For me, I’m comfortable being an unfitting jigsaw piece. It’s liberating. I have the freedom to dream, to be creative, to determine my own journey. I attribute my older brother and sister as key shapers of this ‘philosophy’.

At the beginning of my final year in high school, they painted a painting for me for my birthday in February. It depicted a hand pushing aside long grass to reveal the sandy shores of a beach with blue, blue sky extending upwards. The words “Do not follow where the path may lead. Go instead where there is no path and leave a trail” were stretched across the top of the painting.


It was such a strong message of encouragement from both of them, particularly as I was being pressured to embark on certain paths at that point in time. I wasn’t very confident at that point in time either. So that gift was such a force in my final year of high school. I ended up choosing a path in university that I’m very happy with. That message still resonates with me, and was definitely pivotal in my decision to leave Sydney (and family and friends) to volunteer in Vietnam for a year. To leave physical comfort and lack of fulfilment, for physical discomfort and much-needed life-changing and self-shaping experiences and wonderful challenges and opportunities along the way.

Being an unfitting jigsaw piece suits me fine. It’s much more interesting for me that way.

I walked higher than the clouds

23 May

For my whole life, one of my distant dreams has been to visit one of the famed Seven Wonders of the World – Machu Picchu. Never did I imagine that I would be able to tick it off my proverbial bucket list so soon. We started out our journey to the ancient ruins with a very long bus and train ride, leaving home at 6am and arriving just after lunch into Machu Picchu town, Agua Calientes. The town was small and surrounded by mountains and a thundering river flowing behind it. After we checked in, everyone was starving and dispersed around the costly town looking for lunch. Afterward, an endeavour to shop and explore the new place filled us all expectantly. Unfortunately, everyone was disappointed. Everything = touristically overpriced.

We enjoyed our day by cafe crawling and playing truth or dare. Then it was dinner then it was bed time because we had to catch the bus at 4:45am.

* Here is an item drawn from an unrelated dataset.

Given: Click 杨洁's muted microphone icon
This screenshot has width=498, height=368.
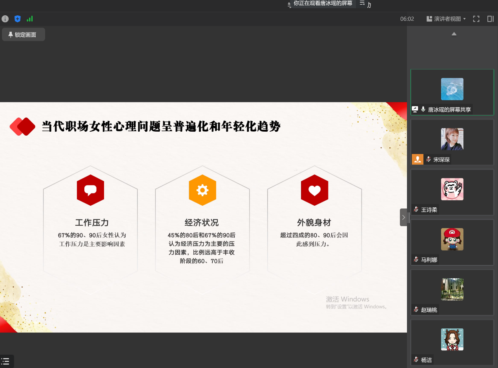Looking at the screenshot, I should pyautogui.click(x=416, y=360).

When the early early morning hit, it was still dark and soon time for us to rush to breakfast and embark on our exciting journey. Thankfully we arrived early enough because the line to catch a bus was loooong. When we arrived at Machu Picchu, it was cold and raining with mist everywhere therefore it was difficult to see anything, but the allure of mysteriousness was enticing.

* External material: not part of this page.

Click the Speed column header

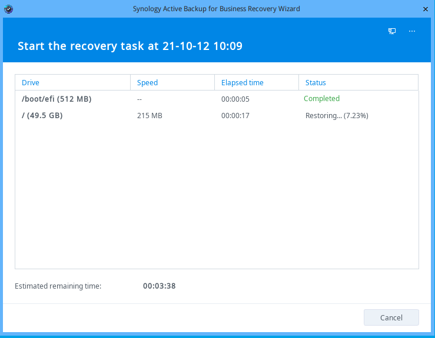coord(147,83)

We arrived at the Waynapicchu (the big mountain everyone sees in all the pictures) gate at 7am. The hike started out simple, flat ground with lush sights around us and the weather was still cold. Twenty metres later, the terrain suddenly changed from flat to Incan flat, which is UP. And the rest of the hour long hike, remained that way – vertical. It was a difficult hike, part of me wanted to die at various points but I persevered the rain, cold and heat and eventually made it to the top of the mountain. If there is anything that mountains have taught me is not to underestimate them.

Victory upon reaching the top could not have been sweeter. It was as if God had rewarded me by opening up the clouds and blowing away the mists as our sights were clear. From the top, we could see the Incan ruins, rich verdancy and a stunning rainbow. We were higher than the clouds and it felt good. The accomplishment of the hike and the mere reality of being there was overwhelming. I needed to stop and sit and look around me and smile because that moment was real and will stay with me forever.

On that mountain we took copious amounts of photographs which boasted our location. We were after all at Machu Picchu. Later that day, we explored the ruins with our tour guide, learning the ways of the Incan from building to family and their sacrifices. Then we walked to the Incan Bridge passing chilled out llamas on the way. It was an exhausting day but one of the most rewarding and finest moments of my life and I would not have changed a thing.

It was crazy to compare the breathtaking sights of Machu Picchu that was swarming with tourists and the quiet village of Quilla Huata. I am glad to have experienced both the beauty of Peru and the reality of its country.